Italy’s Prime Minister Giorgia Meloni was one of the few European leaders to attend Donald Trump’s inauguration in January 2017, a gesture that has become the subject of growing interest as trade tensions between the US and the EU simmer. While other EU leaders may have looked on skeptically, Meloni could be positioned to benefit from Trump’s upcoming trade policies, especially concerning tariffs on Italian exports.
Italy’s wine industry, which relies heavily on the US as its largest market, is particularly concerned. In 2024, Italy exported roughly $2 billion worth of wine to the US, with some estimates suggesting that tariffs could cost Italian wineries up to $300 million annually.

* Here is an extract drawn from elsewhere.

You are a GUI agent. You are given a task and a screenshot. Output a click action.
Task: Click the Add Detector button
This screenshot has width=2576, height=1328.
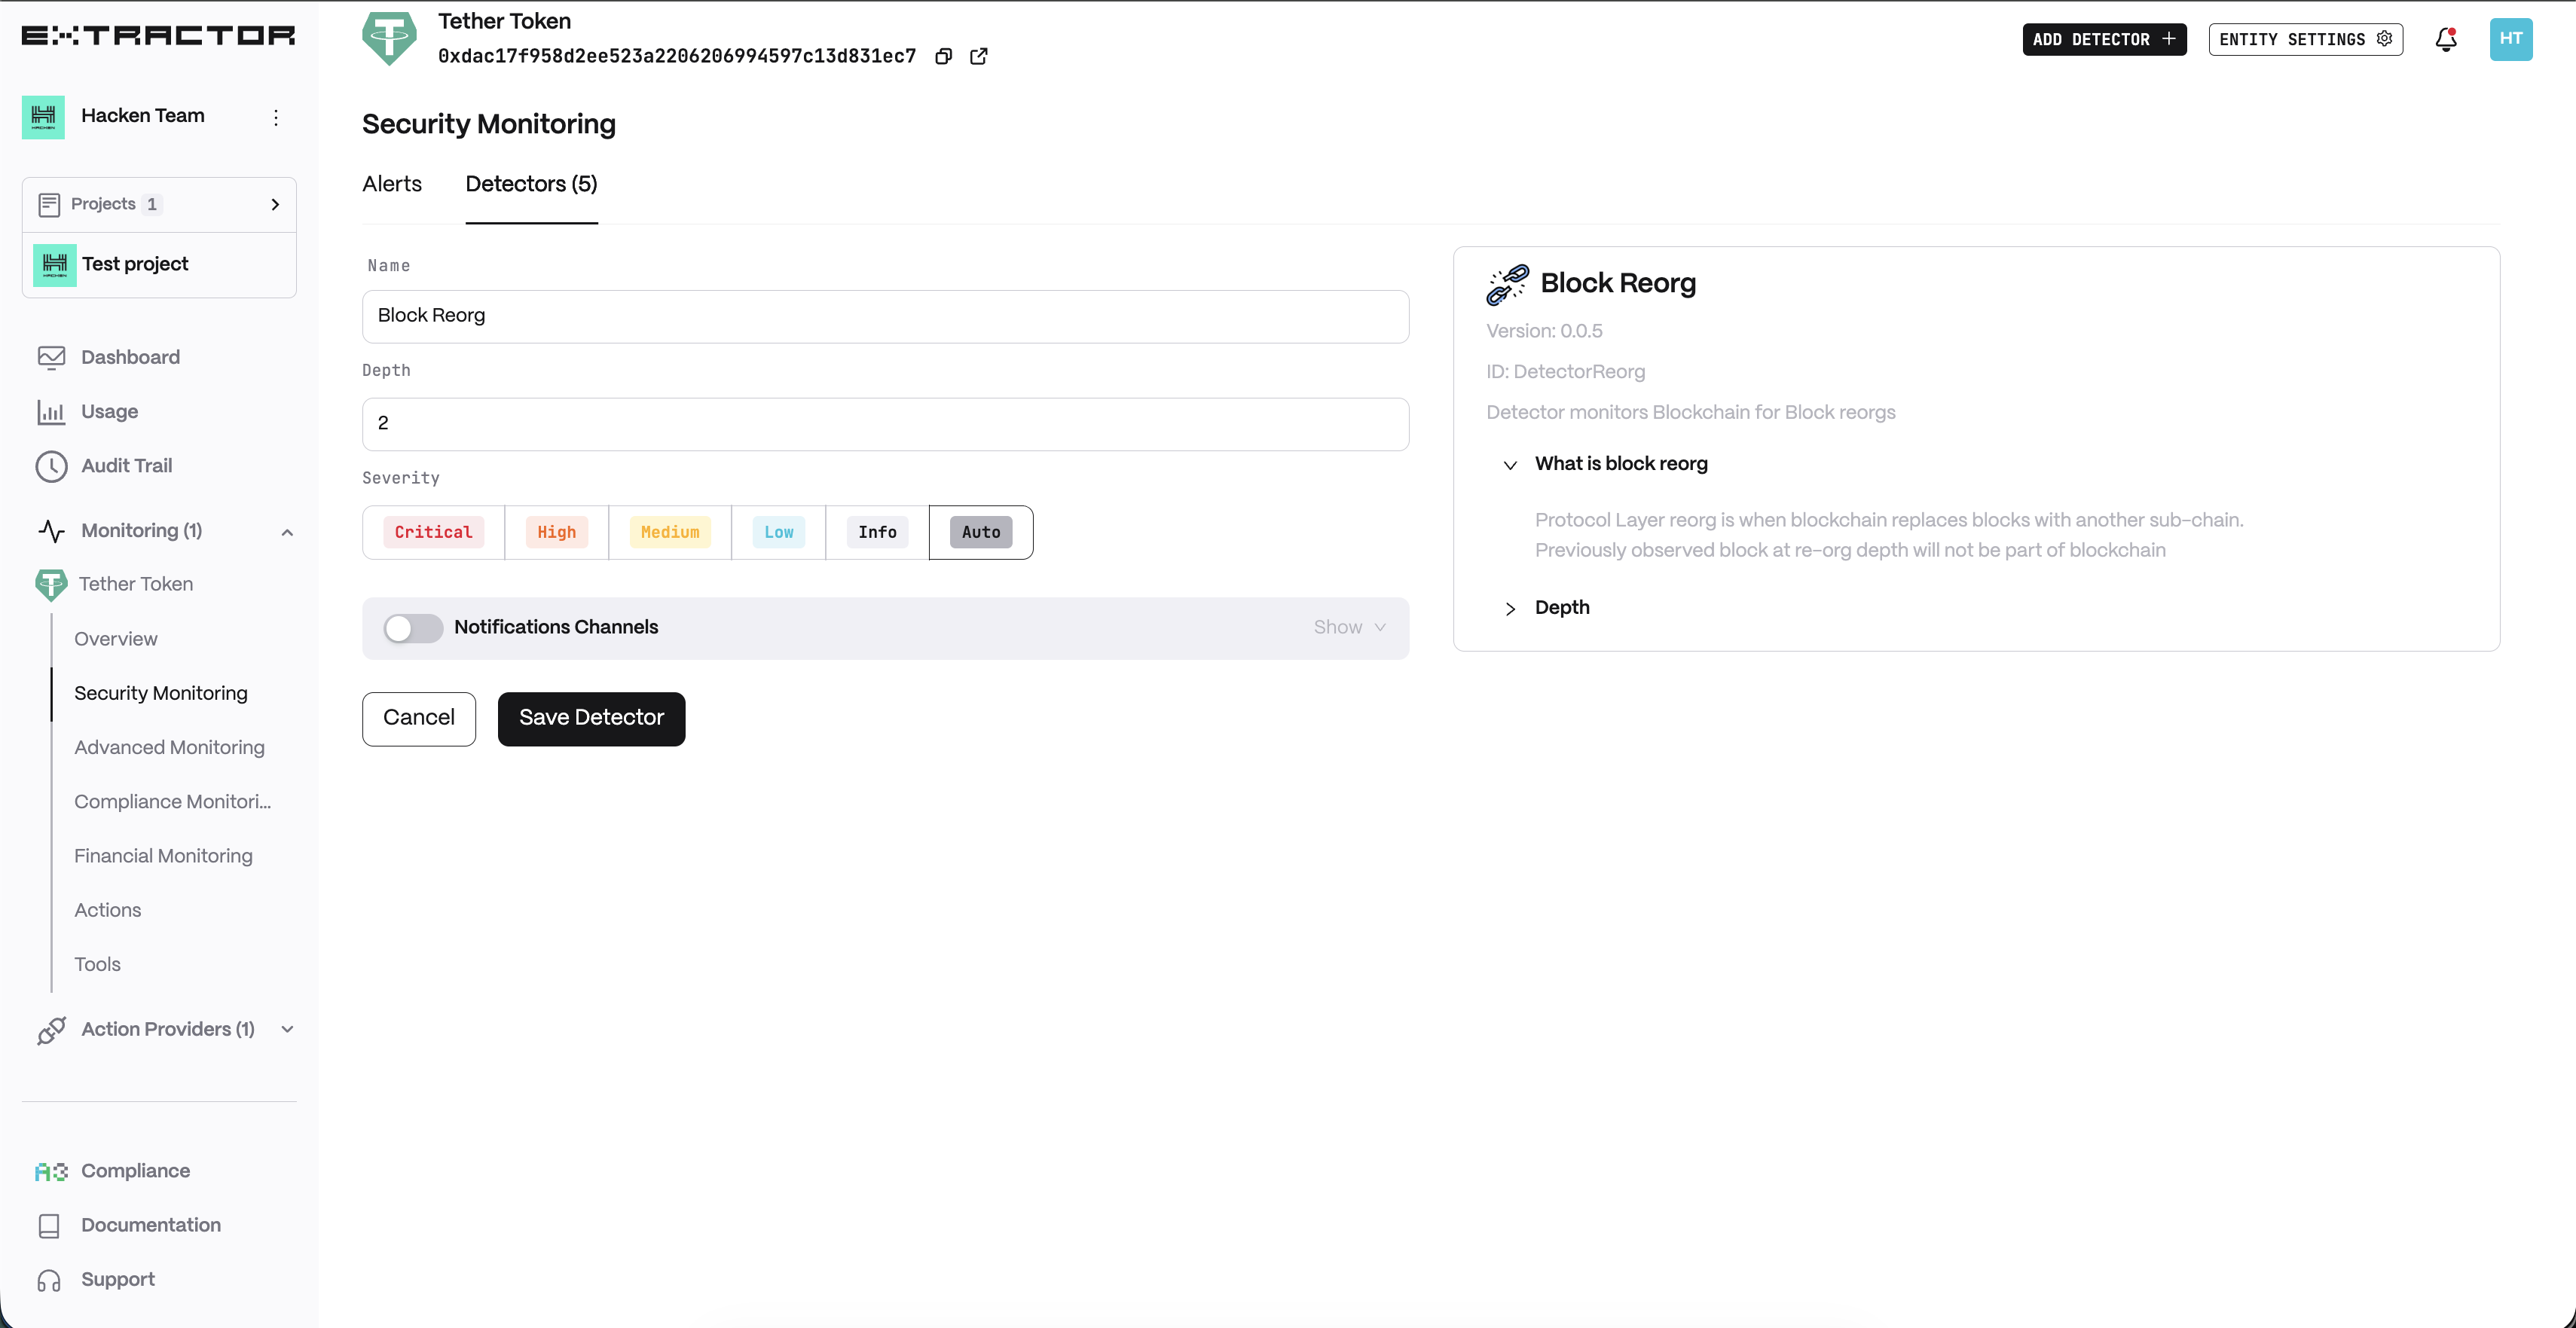[2104, 39]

The president of the Prosecco DOC even confirmed that US importers are already stockpiling Prosecco in anticipation of potential tariffs.
However, wine represents only a fraction of Italy’s exports to the US, which totaled more than $70 billion in 2024. Wine accounts for roughly 3 percent of this, leading some to suggest that Trump’s tariffs could target other Italian products such as shoes and handbags, which could generate more leverage for the US in negotiations.
Economics professor Mike Veseth, known as The Wine Economist, explained that if Trump follows through with broad tariffs targeting entire countries, the impact on Italy’s wine industry could be less severe than initially feared. Unlike the targeted tariffs Trump imposed during his first term, this broader approach could drive the value of the US dollar up and the euro down, partially offsetting the effects of any new tariffs on Italian exports.
Despite the uncertainty, some believe Italy may be spared. Meloni’s personal ties to Trump, including her attendance at his inauguration and her reportedly friendly relationship with prominent figures like Elon Musk, could work in Italy’s favor. Veseth noted that Italy was exempt from wine tariffs in the past and could be again, thanks to Meloni’s diplomatic efforts.
In contrast, Trump’s past disdain for France and Germany, which he often criticized during his presidency, could make them more vulnerable to trade penalties. Meloni’s approach, marked by personal diplomacy and flattery, could give Italy an advantage in these delicate trade negotiations.
Another potential complication stems from Italy’s 2020 implementation of a Digital Services Tax (DST), which targets major US tech companies. With figures like Elon Musk at the forefront of US business interests, Italy’s DST could become a sticking point in negotiations, especially if it leads to a trade conflict between the US and Italy.
While Trump’s policies are unpredictable, one thing remains clear: tariffs and trade wars have significant historical consequences. The Smoot-Hawley Tariff Act of 1930, which raised tariffs on over 20,000 imported goods, is widely blamed for exacerbating the Great Depression. Modern economic experts have cautioned that similar protectionist measures could damage the global economy once again.
As Italian businesses fret about the potential fallout from renewed tariffs, there’s a broader question: How should Italy handle Trump’s trade threats? The answer, it seems, is to follow the lead of Canada and Mexico, which recently staved off US tariffs through diplomatic negotiations and concessions. For Meloni and Italy, the key may be to play up the importance of the US-Italy relationship, offering flattery and concessions where necessary to avoid the full brunt of any punitive measures.
As tensions continue to rise, Italy’s future in the global trade landscape may depend on how well it navigates these turbulent waters. For now, Italian businesses—especially in the wine industry—are holding their breath, hoping that diplomacy will prevent them from becoming collateral damage in a broader trade war.